A man with a sample-case in each hand viewed Tom jovially but pushed by and transferred his luggage to the hack-driver. Several others viewed the boy good-naturedly but passed him by. An elderly lady, however, who was probably a trifle hard of hearing, handed a small brown bag to Tom and followed him around the station. But when she saw the automobile she shook her head in alarm and seized her bag again. “Sakes alive, you don’t expect me to trust my life in one of them things, do you, young man? Aren’t there any carriages here?”

Tom conducted her to the surrey and helped her in, while the driver grinned from the front seat. Meanwhile Willard had fared no better, and the boys, standing on the platform, watched the horse-drawn vehicles rattle away well filled.

“I guess it’s a sort of—of an innovation,” observed Willard. “I suppose we’ll have to educate them up to riding in an auto.”

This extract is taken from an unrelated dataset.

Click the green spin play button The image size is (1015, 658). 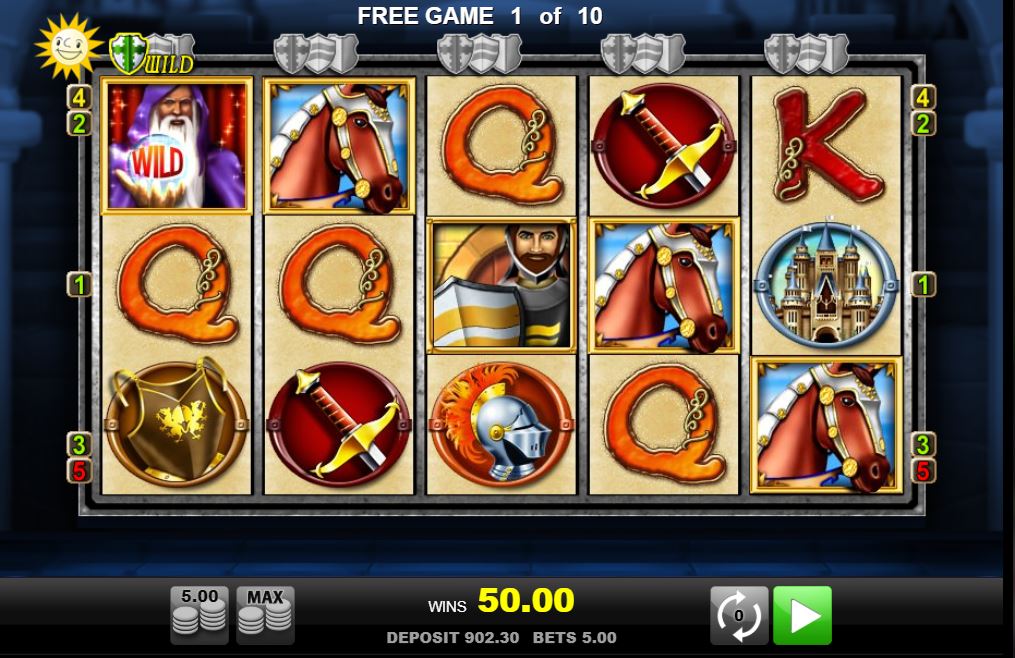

“How long’s it going to take to educate them?” asked Tom disappointedly. Willard had no answer for that. Teddy and Jerry looked properly sympathetic but were doubtless relieved to find that they would not have to walk home.

“What you want, Tom, is a sign, a good big one,” said Jerry. “‘Any Part of the City for a Quarter,’ or something like that. Folks don’t know the thing’s public, you see.”

“I told them it was,” responded Tom bitterly. “I can’t very well knock them down and throw them in, can I?”

Teddy dug his hand in his pocket and sidled up to Tom.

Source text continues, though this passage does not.